The number 331 when divided by 19, the quotient is 17, which is less than the divisor 19, therefore further division by a prime number greater than 19 is not required.

**Simplification For Class 6**

∴ The number 331 is a prime number.

**Example 7. Find the prime factors of 30030.**

**Solution :**

**The prime factors of 30030**

**Simplification For Class 6**

∴ 30030 = 2 x 3 x 5 x 7 x 11 x 13

∴ The prime factors of 30030 are 2, 3, 5, 7, 11, and 13.

**Example 8. Find the common factor or factors of the numbers 154, 195, and 714 ****by resolving them into prime factors.**

**Solution:**

**Given:**

**The common factor or factors of the numbers 154, 195, and 714 ****by resolving them into prime factor**

∴ 154 = 1 X 2 x 7 x 11.

∴ 195 = 1 × 3 × 5 × 13

∴ 714 = 1 x 2 x 3 x 7 x 17.

Here we see that 154, 195, and 714 have no common factor except 1.

Therefore, 154, 195, and 714 are mutually prime to each other.

**Class 6 Math Solutions WBBSE English Medium**

**Example 9. Find the common factors of the numbers 42, 66, and 78. Obtain the highest common factors of them.**

**Solution:**

**The common factors of the numbers 42, 66, and 78.**

∴ 42 = 1 x 2 x 3 x 7.

∴ Factors of 42 are 1, 2, 3, 6, 7, 14, 21, and 42.

∴ 66 1 × 2 × 3 × 11

∴ Factors of 66 are 1, 2, 3, 6, 11, 22, 33, and 66.

∴ 78 1 X 2 X 3 X 13

∴ Factors of 78 are 1, 2, 3, 6, 13, 26, 39, and 78.

∴ The common factors of 42, 66, and 78 are: 1, 2, 3, 6

∴ Highest common factor

∴ The required highest common factor of the given numbers = 6.
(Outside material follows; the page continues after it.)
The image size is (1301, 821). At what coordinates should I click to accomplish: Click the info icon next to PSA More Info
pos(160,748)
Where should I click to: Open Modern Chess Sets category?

**Class 6 Math Solutions WBBSE English Medium**

**Example 10. Examine, without actual division, whether the number 40821 is divisible by 3 or not.**

**Solution: **

We know that any number will be divisible by 3 if the sum of the digits of the number is divisible by 3.
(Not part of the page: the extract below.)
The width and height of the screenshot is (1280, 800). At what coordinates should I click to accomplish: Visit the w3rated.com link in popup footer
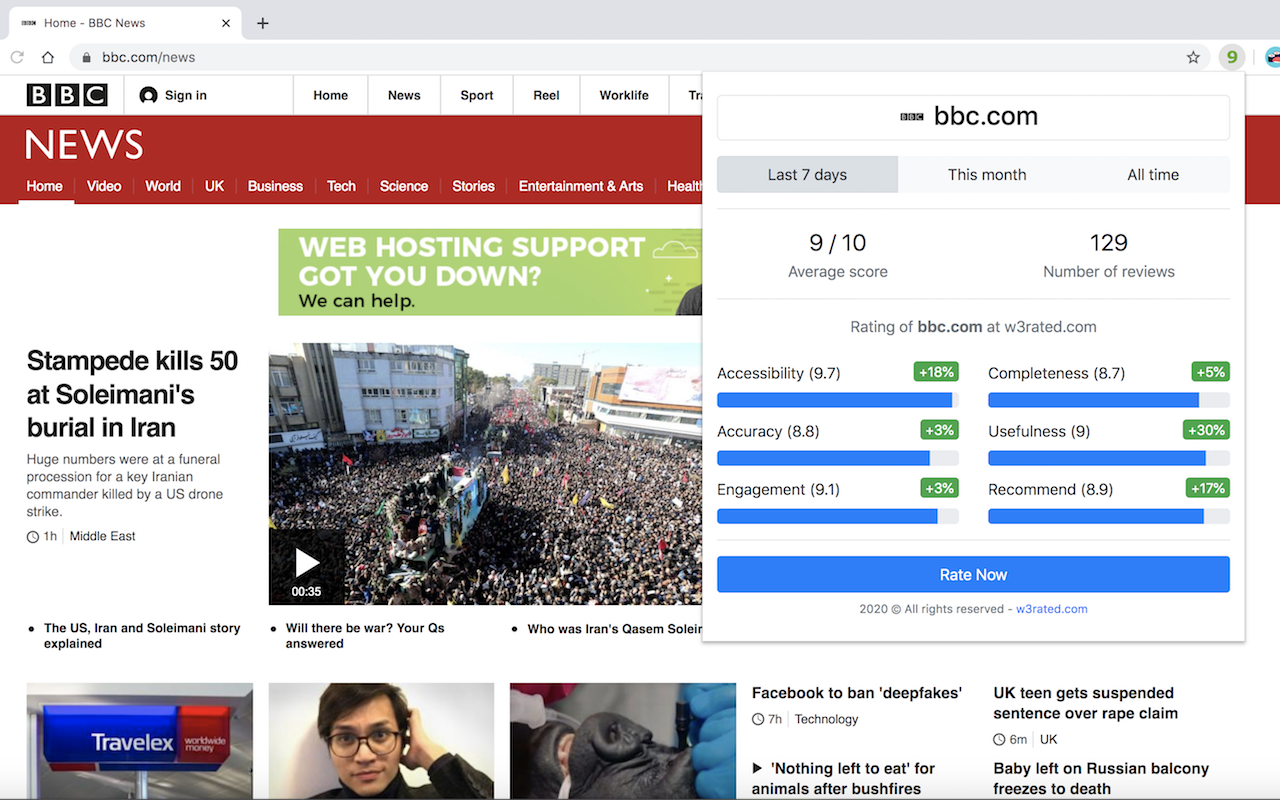click(x=1052, y=608)
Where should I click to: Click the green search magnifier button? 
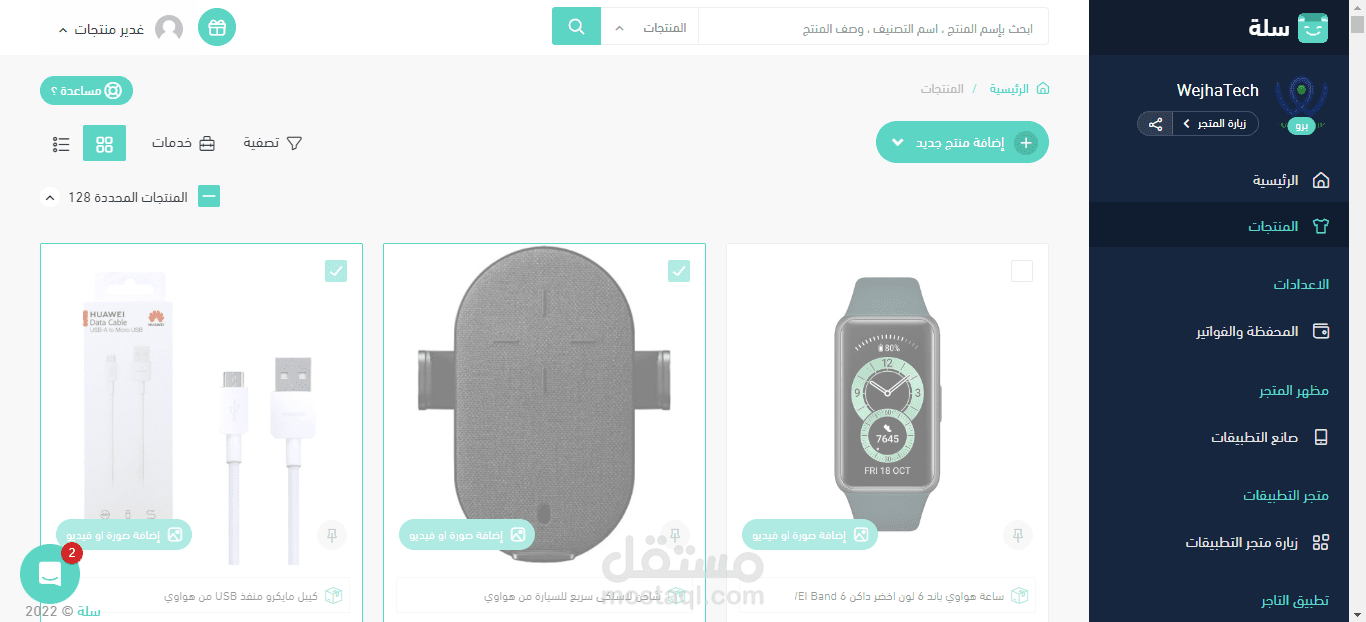click(576, 26)
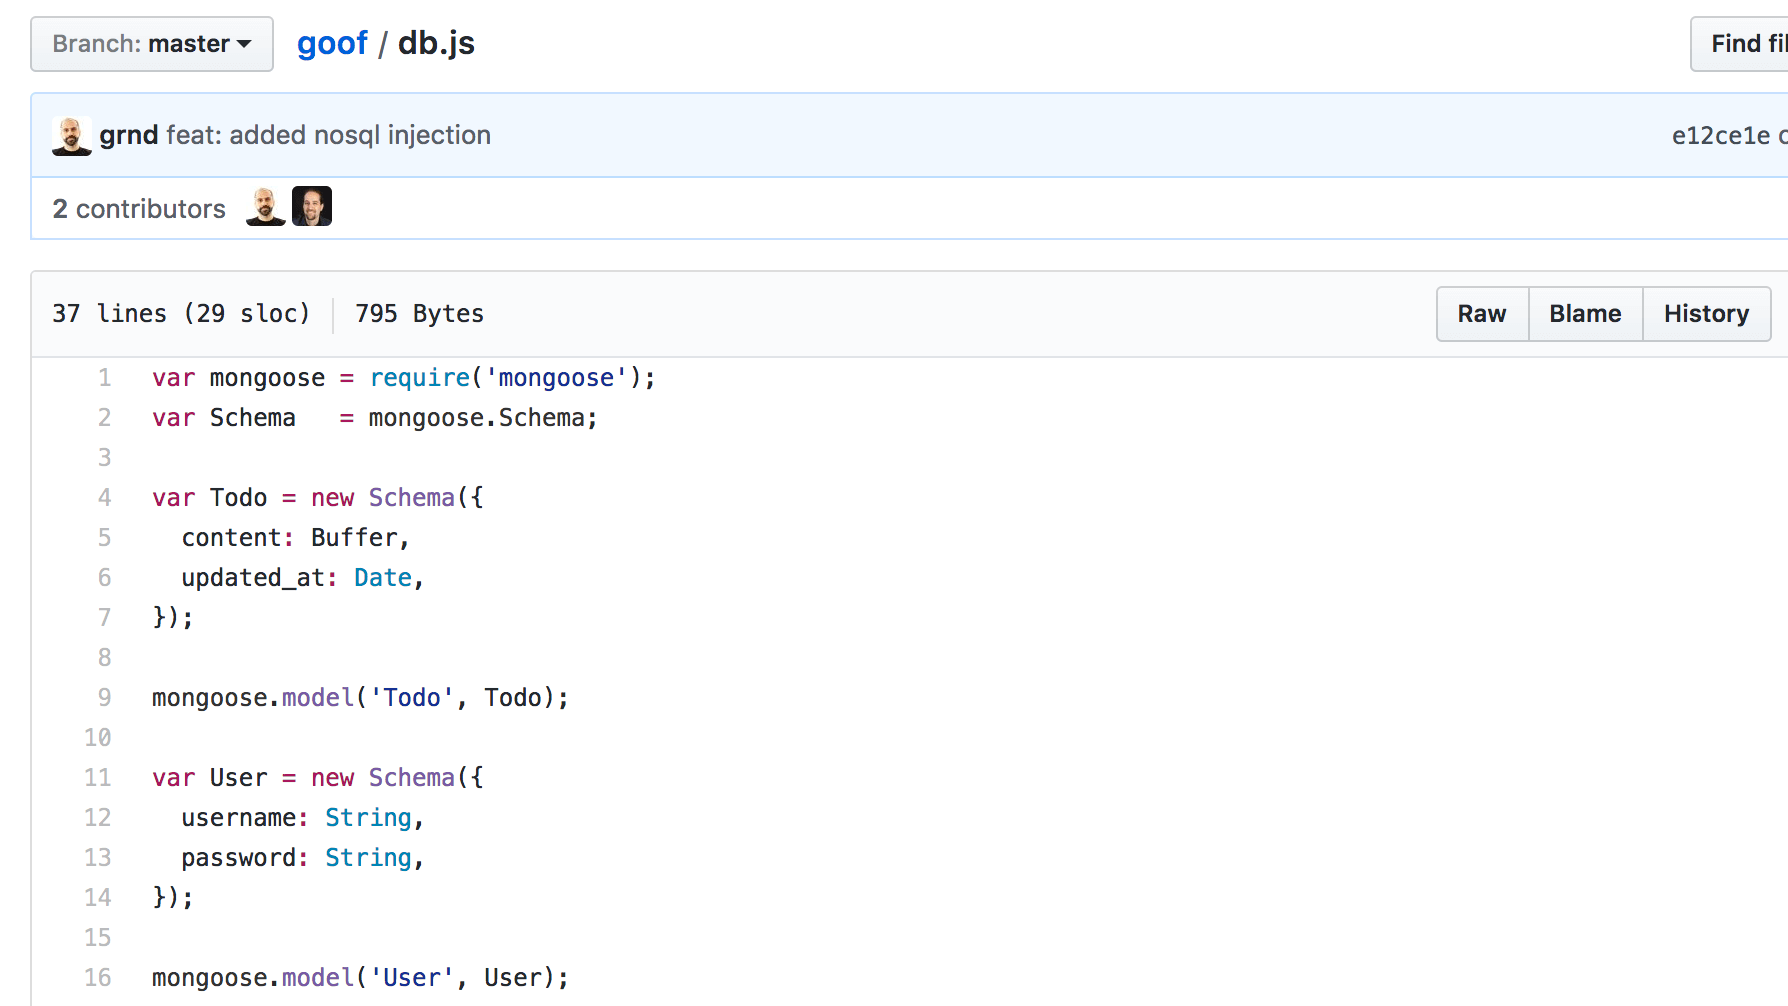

Here is the sum of the digits of the numbers 408214+0+8+2+1 = 15, which is divisible by 3.

Hence the number 40821 is divisible by 33

**Example 11. Examine, without actual division, whether the number 55473 is divisible by 11 or not.**

**Solution: **

We know that any number will be divisible by 11 if the difference between the sum of the digits in the odd places and even places of the number be zero or divisible by 11.

Here, the sum of the digits in the even places of the number 55473 = 5 + 7 = 12, and the sum of the digits in the odd places of the number 55473 = 5 + 4 + 3 = 12.
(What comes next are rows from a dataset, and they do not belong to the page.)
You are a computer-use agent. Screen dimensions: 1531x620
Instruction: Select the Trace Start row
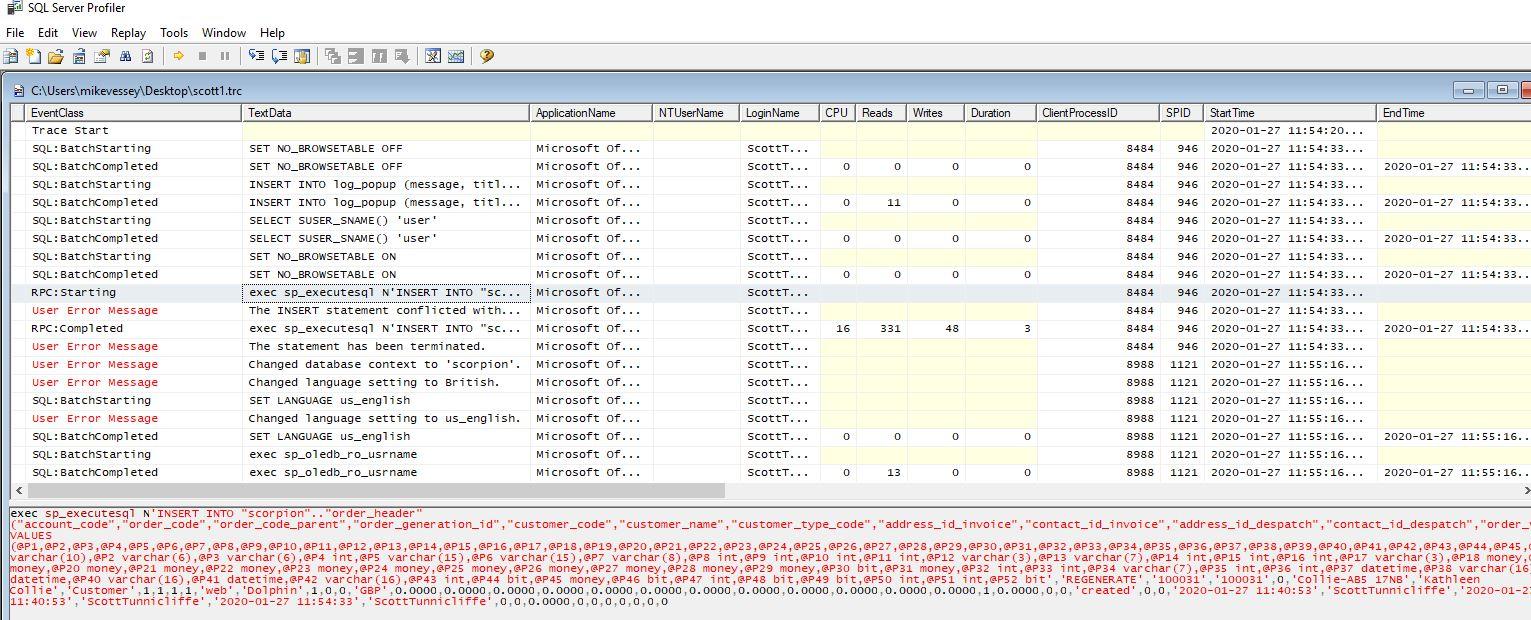tap(70, 130)
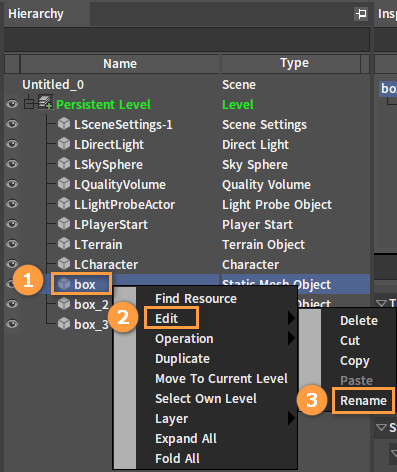This screenshot has width=397, height=472.
Task: Click the Persistent Level layers icon
Action: point(45,102)
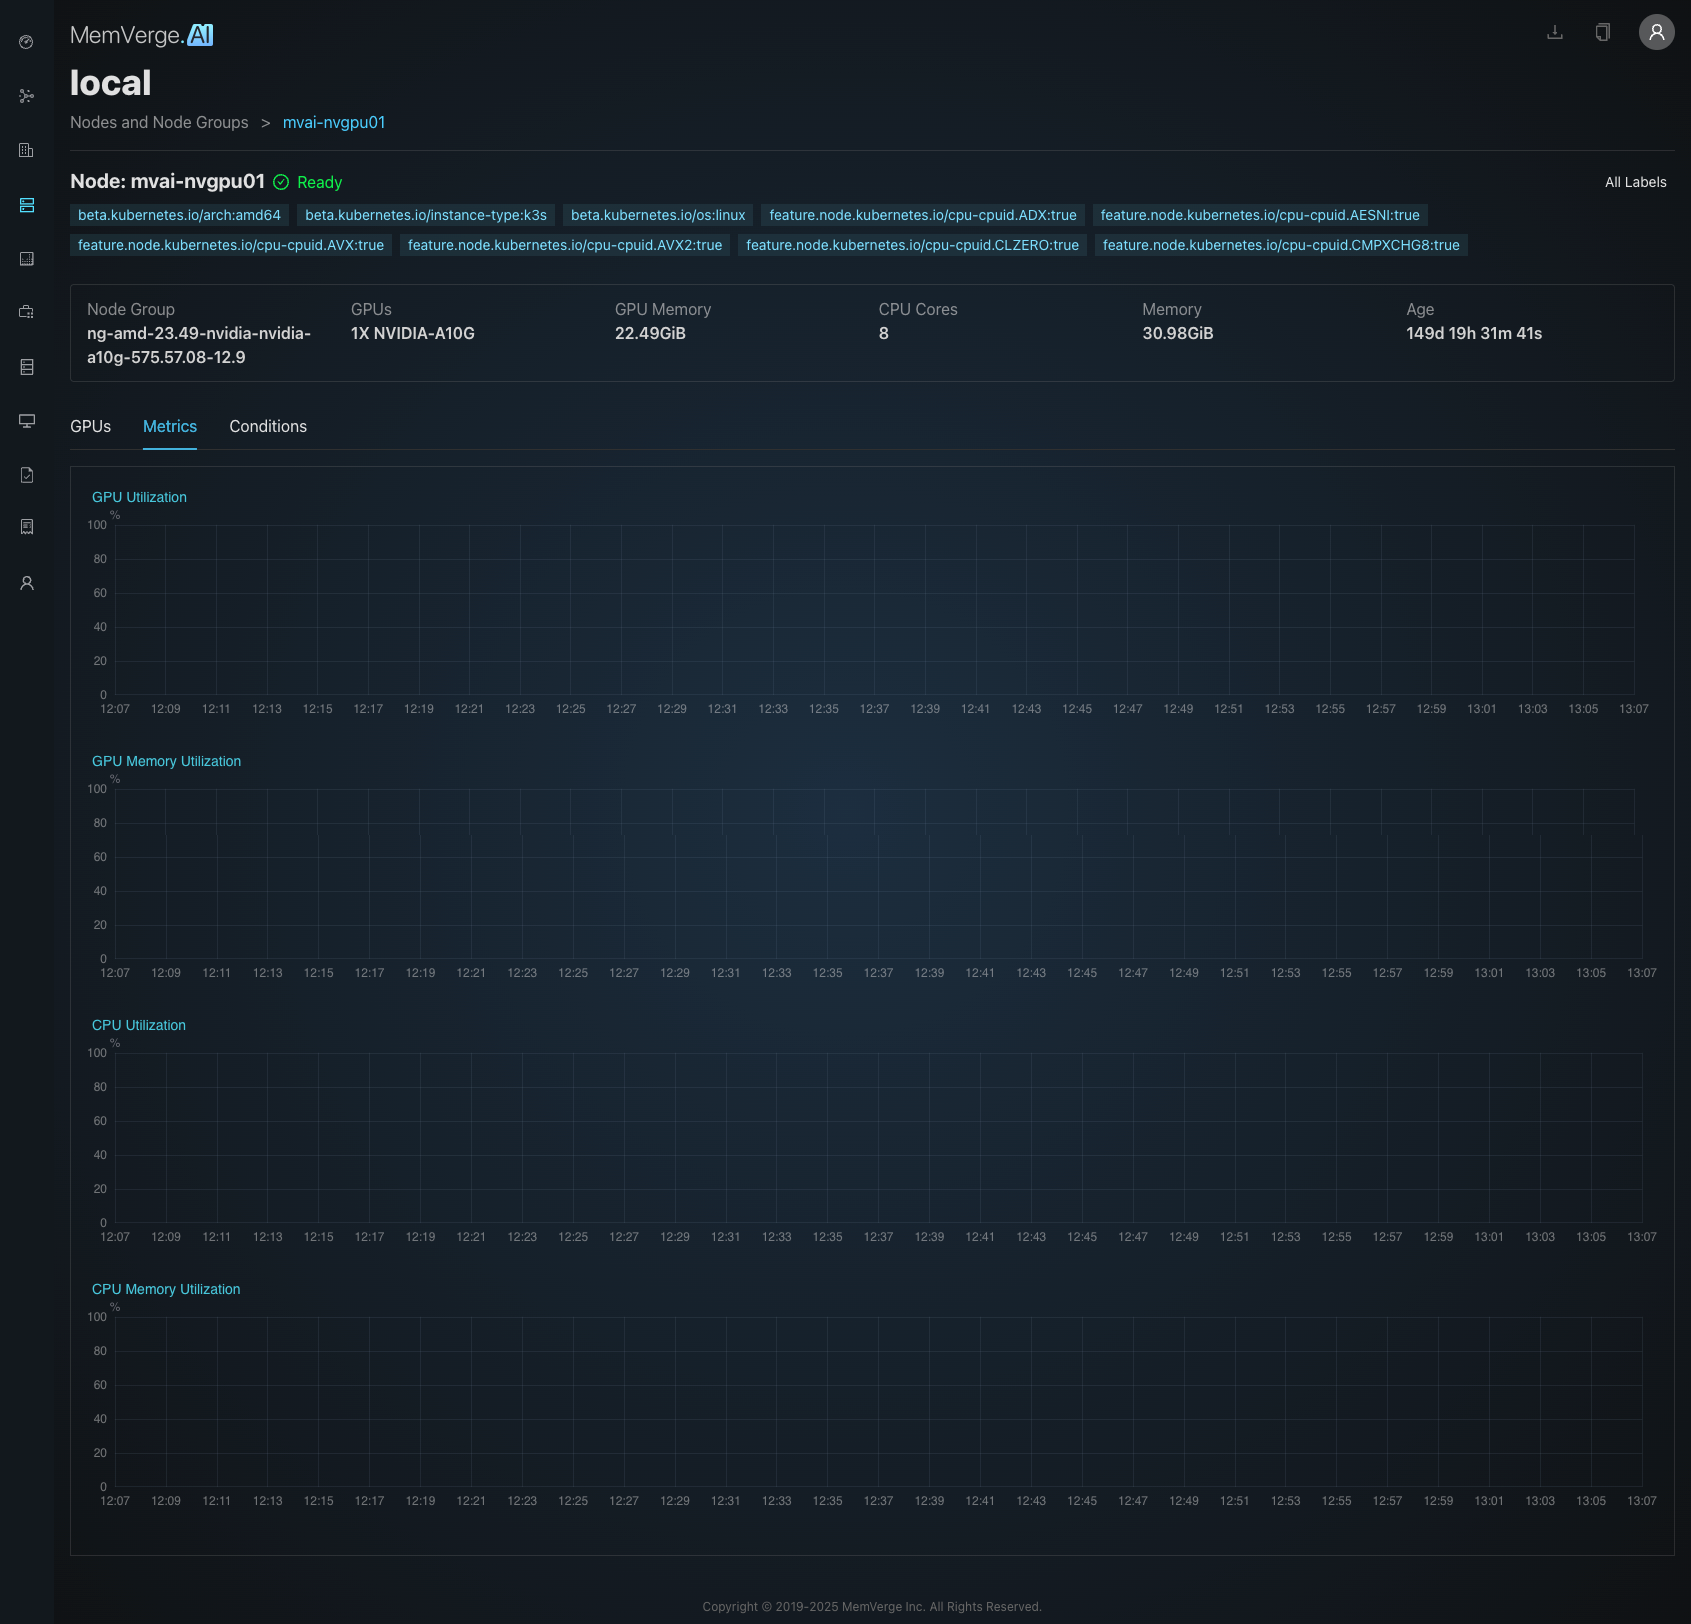Open the user avatar menu
This screenshot has width=1691, height=1624.
click(x=1656, y=32)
The difference of the sum of the digits in the odd places and even places = 12 12 = 0.

Hence the number 55473 is divisible by 11.

**Example 12. Examine, without actual division, whether the number 908476118 is divisible by 11 or not.**

Solution:

We know that any number will be divisible by 11 if the difference between the sum of the digits in the odd places and even places of the number be zero or divisible by 11.

Here, the sum of the digits in the odd places of the number 908476118 9+ 8 + 7+1+8=33 and that of the digits in the even places of the number 908476118 = 1 + 6 + 4 + 0 = 11.

.. The difference of the sum of the digits in the odd places and even places = 33 11 22, which is divisible by 11.

Hence the number 908476118 is divisible by 11.

**Class 6 Math Solution WBBSE**

**Example 13. Without actual division, Examine**

**1. if the number 85944 is divisible by 4.**

**2. if the number 705432700 is divisible by 4.**

**Solution:**

We know that a given number is divisible by 4 if the last two digits, of the number, be zeroes or if the number formed by the last two digits of the given number is divisible by 4.

**1. if the number 85944 is divisible by 4.**

The number formed by the last two digits of the number 85944 is 44, which is divisible by 4.

∴ The number 85944 is divisible by 4.

**2. if the number 705432700 is divisible by 4.**

The last two digits of the number 705432700 are zeroes.

∴ The number 705432700 is divisible by 4.